Setor arrozeiro defende redução temporária de ICMS no Rio Grande do Sul

Diretor Comercial do Irga, Tiago Barata, em apresentação na Famurs - Foto: Divulgação/Famurs
Diretor Comercial do Irga, Tiago Barata, em apresentação na Famurs - Foto: Divulgação/Famurs

Na busca de soluções efetivas e sustentáveis, o setor arrozeiro está propondo ao governo do Estado a redução temporária do Imposto Sobre Circulação de Mercadorias e Serviços (ICMS) para a comercialização do arroz em casca entre estados brasileiros. A proposta foi apresentada nesta quinta-feira (10), durante o debate sobre a Crise do Arroz e o Impacto Econômico e Social nos Municípios, realizado na sede da Federação das Associações dos Municípios do Rio Grande do Sul (Famurs), em Porto Alegre (RS).
O objetivo da proposta é promover o arroz gaúcho diante das indústrias de outros Estados como forma de dar competitividade ao setor. A ideia é reduzir os percentuais de 12% para 7% e de 7% para 4%, dependendo do destino, pelo período de 90 dias, em um momento de final de colheita e de arroz no mercado. "A Metade Sul precisa dar um recado, não é possível pedirmos uma redução de imposto e ver que outros setores estão recebendo. Evidentemente que só o ICMS não vai resolver, mas ele pode atenuar sim. Se a indústria tiver desconto, ela vem buscar o produto aqui", salientou o presidente da Federação das Associações de Arrozeiros do Rio Grande do Sul (Federarroz), Henrique Dornelles.
O dirigente apresentou aos prefeitos o panorama atual dos produtores. Lembrou que o Rio Grande do Sul, sozinho, tem a segunda maior produtividade mundial, com 7,2 mil quilos por hectare, ficando atrás apenas dos Estados Unidos e que por isso se torna importante o apoio das prefeituras, pois oito dos dez municípios do Estado entre os de maior Valor Adicionado Bruto (VAB) da agropecuária do Rio Grande do Sul são de economia baseada no arroz. "Solicitamos cumplicidade dos prefeitos com o setor no encaminhamento de algumas demandas com o Estado. Viemos repartir a responsabilidade com vocês. Esperamos que vocês sigam nessa linha de frente", observou. 
Dornelles alertou que, segundo estimativa da Federarroz, o custo de produção deve aumentar no mínimo 10%. Itens como os defensivos já estão 15% maiores.

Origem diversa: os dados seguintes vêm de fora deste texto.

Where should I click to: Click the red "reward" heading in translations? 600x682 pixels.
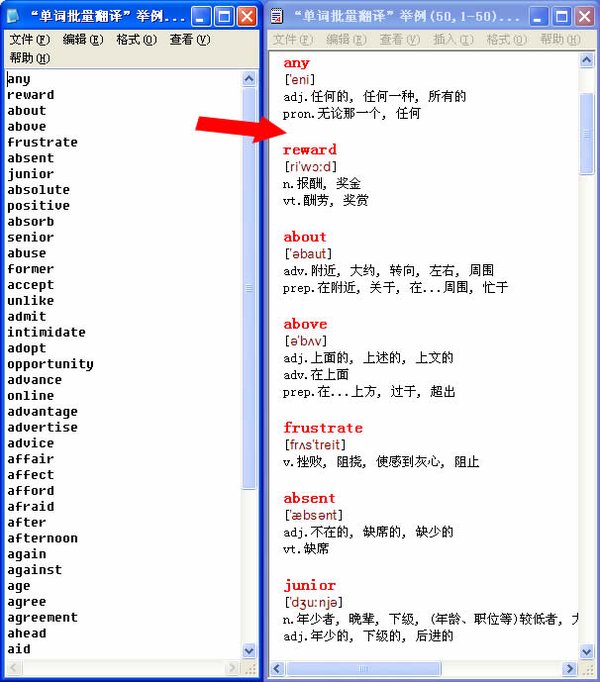pyautogui.click(x=309, y=150)
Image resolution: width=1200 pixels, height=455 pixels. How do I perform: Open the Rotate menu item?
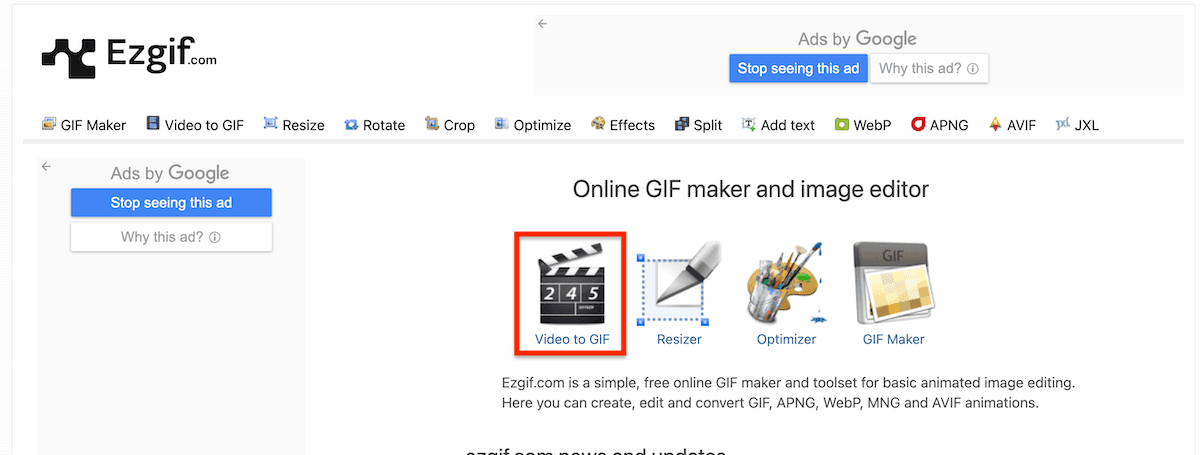pyautogui.click(x=375, y=125)
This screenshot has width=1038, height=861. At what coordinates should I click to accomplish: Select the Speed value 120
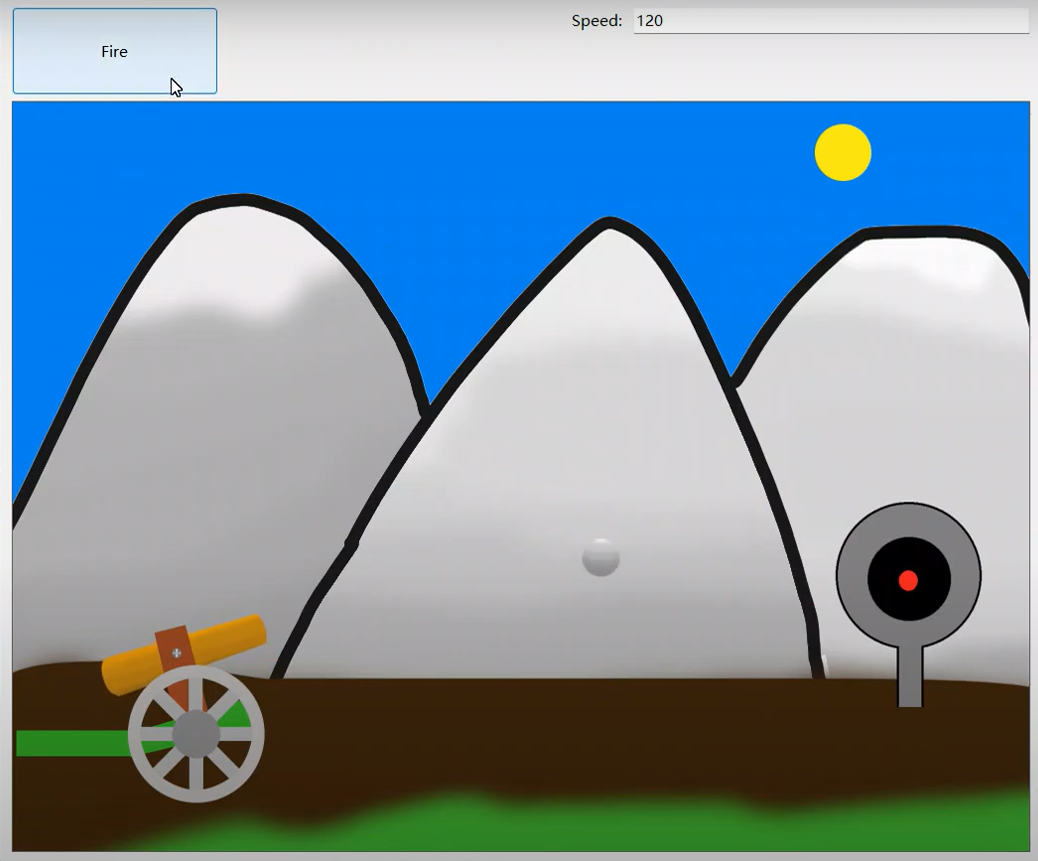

O economista chefe da Federação da Agricultura do Estado do Rio Grande do Sul (Farsul), Antônio da Luz, informou aos participantes do evento que o Estado hoje tem um estoque de 930,61 mil toneladas, e só com o ICMS interestadual menor o arroz gaúcho pode chegar a outros mercados brasileiros, repercutindo na alta dos preços do grão e também gerando renda ao Estado e aos municípios por meio do ganho dos arrozeiros.
O evento contou com a presença de pelo menos 50 prefeitos e representantes de prefeituras dos municípios arrozeiros no Rio Grande do Sul, além de produtores de arroz que se mobilizaram para discutir as reivindicações da cadeia produtiva. Entre outros pleitos da Federarroz estão o terminal portuário dedicado às exportações de arroz, investimentos ao Instituto Riograndense do Arroz, protagonismo na guerra fiscal e inserção do arroz na merenda escolar. Na próxima segunda-feira (14), Federarroz, Famurs, Farsul, Fetag/RS e Irga entregarão carta ao governo do Estado e Assembleia Legislativa.

Irga

O diretor comercial do Irga, Tiago Barata, em sua apresentação na Famurs enfatizou a importância da cadeia produtiva do arroz no Estado. O Rio Grande do Sul é responsável por 70% da produção do cereal no país. Foi uma oportunidade para expor aos prefeitos as dificuldades que o setor arrozeiro gaúcho vem enfrentando ao longo dos anos. Para muitos municípios a cultura do arroz é uma das principais atividades econômicas e o impacto é maior. Em torno de 55 mil pessoas (produtores, empregados permanentes e temporários) estão envolvidas diretamente no ramo do arroz.

O produtor está vendendo seu produto por um custo inferior ao custo de produção. Para Tiago, a crise é reflexo de um conjunto de fatores. A redução do consumo do arroz é um deles, o consumo estagnou e algumas regiões até apresentam redução. “Hoje temos uma condição de superávit no abastecimento. O Brasil ainda importa arroz e isso pressiona os preços”, comenta Barata.

Outro ponto é a competitividade que está prejudicada, o custo de produção extremamente elevado, o custo de comercialização e o custo de infraestrutura estão aspectos que necessitam ser revistos.

“O custo de comercialização é um dos fatores que tira a condição competitiva do arroz gaúcho no abastecimento de outros Estados e pode e deve ser resolvido através de uma conscientização das lideranças políticas. A redução do ICMS é de suma importância. Precisamos ter uma postura mais agressiva comercialmente, proteger os setores como o arrozeiro que é importante para a economia”, acrescenta o diretor comercial.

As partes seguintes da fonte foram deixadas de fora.